Insulin Resistance as Related to Psychiatric Disorders in Obese Children

Objective: The current study aimed to investigate psychiatric consequences of obesity and the relationship between componenets of the metabolic syndrome and psychiatric disorders in children. Our second aim was to elucidate which of the anthropometric parameters or metabolic components were most strongly associated with psychiatric disorders. Methods: The study included 88 obese and overweight children with a body mass index (BMI) greater than 85th percentile. The patients were evaluated for psychiatric disorders by a single child and adolescent psychiatrist.
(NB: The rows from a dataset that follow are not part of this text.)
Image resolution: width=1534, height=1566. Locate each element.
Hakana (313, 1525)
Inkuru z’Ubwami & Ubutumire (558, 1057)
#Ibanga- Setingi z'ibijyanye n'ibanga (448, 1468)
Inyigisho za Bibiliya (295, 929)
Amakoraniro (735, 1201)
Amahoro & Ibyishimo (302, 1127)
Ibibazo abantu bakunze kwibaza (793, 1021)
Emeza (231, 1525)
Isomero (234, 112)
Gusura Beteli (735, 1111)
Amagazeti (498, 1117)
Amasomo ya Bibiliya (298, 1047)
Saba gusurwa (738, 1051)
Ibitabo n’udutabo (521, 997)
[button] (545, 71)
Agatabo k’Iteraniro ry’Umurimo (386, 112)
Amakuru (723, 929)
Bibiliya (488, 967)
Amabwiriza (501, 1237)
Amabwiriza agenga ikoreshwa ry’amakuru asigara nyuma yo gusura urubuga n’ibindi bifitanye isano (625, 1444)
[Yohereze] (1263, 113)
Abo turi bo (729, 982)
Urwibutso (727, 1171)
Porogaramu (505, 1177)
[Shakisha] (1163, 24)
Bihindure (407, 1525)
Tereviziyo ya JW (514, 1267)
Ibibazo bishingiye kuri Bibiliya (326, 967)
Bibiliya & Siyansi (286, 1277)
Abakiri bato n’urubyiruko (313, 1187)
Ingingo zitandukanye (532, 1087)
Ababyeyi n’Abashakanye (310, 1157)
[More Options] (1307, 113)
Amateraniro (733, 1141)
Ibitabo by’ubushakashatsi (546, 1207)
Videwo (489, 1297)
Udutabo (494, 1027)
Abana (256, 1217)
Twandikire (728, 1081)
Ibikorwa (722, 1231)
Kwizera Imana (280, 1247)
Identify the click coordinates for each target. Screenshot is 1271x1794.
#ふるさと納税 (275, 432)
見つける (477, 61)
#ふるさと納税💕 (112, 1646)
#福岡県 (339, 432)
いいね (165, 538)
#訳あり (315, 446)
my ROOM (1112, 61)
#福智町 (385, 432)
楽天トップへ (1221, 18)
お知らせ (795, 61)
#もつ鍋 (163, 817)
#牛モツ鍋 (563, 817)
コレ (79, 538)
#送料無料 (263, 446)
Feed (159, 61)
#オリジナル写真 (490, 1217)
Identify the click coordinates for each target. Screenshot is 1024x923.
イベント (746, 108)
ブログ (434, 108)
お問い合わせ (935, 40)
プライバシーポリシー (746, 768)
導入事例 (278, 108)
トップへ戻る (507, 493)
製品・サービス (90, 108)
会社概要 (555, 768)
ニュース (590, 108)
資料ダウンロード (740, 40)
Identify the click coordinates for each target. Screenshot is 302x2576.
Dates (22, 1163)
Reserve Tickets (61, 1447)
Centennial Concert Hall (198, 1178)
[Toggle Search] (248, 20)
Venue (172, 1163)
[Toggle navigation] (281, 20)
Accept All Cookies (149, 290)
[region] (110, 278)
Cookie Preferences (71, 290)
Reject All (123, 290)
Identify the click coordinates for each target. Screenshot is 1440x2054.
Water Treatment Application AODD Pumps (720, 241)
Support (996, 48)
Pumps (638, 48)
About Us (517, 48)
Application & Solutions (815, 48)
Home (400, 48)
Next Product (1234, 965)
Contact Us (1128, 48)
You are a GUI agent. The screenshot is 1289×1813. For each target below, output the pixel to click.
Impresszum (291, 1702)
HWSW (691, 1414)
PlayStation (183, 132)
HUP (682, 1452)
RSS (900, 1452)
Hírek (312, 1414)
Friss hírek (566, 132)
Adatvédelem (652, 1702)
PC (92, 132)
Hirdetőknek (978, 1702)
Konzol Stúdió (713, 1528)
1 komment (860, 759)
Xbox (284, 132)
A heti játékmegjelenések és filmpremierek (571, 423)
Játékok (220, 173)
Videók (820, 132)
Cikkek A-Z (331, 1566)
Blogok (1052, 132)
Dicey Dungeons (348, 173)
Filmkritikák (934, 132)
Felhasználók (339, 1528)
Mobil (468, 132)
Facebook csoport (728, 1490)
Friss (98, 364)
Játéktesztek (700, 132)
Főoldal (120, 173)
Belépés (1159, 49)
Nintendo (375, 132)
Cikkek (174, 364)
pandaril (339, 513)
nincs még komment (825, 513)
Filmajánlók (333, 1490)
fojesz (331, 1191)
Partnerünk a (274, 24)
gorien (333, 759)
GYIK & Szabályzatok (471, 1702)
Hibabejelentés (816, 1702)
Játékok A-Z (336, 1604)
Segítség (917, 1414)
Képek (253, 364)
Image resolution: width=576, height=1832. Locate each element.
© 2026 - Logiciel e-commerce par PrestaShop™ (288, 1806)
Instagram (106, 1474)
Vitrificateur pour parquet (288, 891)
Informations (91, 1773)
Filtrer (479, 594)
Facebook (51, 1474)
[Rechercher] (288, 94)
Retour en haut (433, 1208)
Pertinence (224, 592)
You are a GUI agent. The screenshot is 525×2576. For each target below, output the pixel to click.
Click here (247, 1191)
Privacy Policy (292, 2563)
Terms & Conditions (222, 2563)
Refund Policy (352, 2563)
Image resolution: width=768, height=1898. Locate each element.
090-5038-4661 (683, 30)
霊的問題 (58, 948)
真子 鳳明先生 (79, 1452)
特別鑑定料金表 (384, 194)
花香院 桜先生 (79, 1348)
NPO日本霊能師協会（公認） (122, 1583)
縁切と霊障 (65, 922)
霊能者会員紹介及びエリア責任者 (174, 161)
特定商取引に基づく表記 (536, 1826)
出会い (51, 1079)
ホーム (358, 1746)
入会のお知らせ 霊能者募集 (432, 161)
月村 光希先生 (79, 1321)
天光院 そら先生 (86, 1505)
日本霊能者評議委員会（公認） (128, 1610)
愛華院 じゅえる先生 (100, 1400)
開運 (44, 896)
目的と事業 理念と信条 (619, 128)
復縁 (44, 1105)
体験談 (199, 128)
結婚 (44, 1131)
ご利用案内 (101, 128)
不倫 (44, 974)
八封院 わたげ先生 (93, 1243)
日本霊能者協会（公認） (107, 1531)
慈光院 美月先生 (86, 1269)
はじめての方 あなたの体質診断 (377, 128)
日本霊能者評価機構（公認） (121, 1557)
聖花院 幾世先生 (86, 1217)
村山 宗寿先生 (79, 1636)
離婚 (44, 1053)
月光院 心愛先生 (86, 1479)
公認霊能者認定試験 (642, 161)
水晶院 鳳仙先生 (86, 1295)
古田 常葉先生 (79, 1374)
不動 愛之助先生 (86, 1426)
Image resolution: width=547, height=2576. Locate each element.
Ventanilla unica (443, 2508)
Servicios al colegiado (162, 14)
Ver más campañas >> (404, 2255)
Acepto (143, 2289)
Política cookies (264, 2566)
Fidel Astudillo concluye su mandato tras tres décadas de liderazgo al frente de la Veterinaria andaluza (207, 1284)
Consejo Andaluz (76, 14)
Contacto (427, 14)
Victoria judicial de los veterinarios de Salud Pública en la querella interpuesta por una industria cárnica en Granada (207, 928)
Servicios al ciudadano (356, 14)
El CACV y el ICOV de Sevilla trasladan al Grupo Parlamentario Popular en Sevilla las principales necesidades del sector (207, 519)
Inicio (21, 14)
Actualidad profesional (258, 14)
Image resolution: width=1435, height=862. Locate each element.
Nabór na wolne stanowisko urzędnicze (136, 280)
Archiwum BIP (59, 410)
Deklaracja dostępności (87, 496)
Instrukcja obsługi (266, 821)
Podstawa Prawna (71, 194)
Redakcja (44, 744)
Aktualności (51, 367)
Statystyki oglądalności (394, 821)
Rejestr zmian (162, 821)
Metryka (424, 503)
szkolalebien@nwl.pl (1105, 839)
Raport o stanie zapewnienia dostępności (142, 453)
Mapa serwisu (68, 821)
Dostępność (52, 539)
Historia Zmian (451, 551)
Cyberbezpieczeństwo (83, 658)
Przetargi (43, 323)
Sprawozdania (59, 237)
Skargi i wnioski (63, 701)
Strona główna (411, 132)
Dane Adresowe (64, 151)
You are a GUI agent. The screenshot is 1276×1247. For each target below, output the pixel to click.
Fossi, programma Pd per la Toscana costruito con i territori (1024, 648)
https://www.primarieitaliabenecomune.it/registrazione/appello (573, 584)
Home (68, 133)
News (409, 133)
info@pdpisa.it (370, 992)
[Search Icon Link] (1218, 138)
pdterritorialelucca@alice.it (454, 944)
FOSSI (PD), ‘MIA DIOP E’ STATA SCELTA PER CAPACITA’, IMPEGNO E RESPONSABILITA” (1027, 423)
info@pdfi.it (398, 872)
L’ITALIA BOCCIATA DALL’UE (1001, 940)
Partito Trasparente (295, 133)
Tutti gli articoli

Forty patients diagnosed with psychiatric disorders and 48 patients with normal psychiatric evaluation were compared in terms of anthropometric and metabolic parameters. BMI, BMI-standard deviation score and BMI percentile, waist circumference, waist to hip ratio, blood pressure and pubertal stage of all patients were recorded. Fasting serum glucose, insulin, lipid profile and homeostatic model assessments of insulin resistance (HOMA-IR) were measured to evaluate the metabolic parameters. Serum and 24 hour urine cortisol levels were measured. Results: HOMA-IR in the group with psychiatric disorders was found to be significantly higher than in the group without psychiatric disorders (6.59±3.36 vs 5.21±2.67; p=0.035). Other anthropometric measurements and metabolic parameters were not significantly different between the two groups. Conclusion: An understanding of the relationships between obesity related medical comorbidities and psychiatric pathologies is important to encourage patients and their families to make successful healthy lifestyle changes and for weight management in terms of appropriate treatment.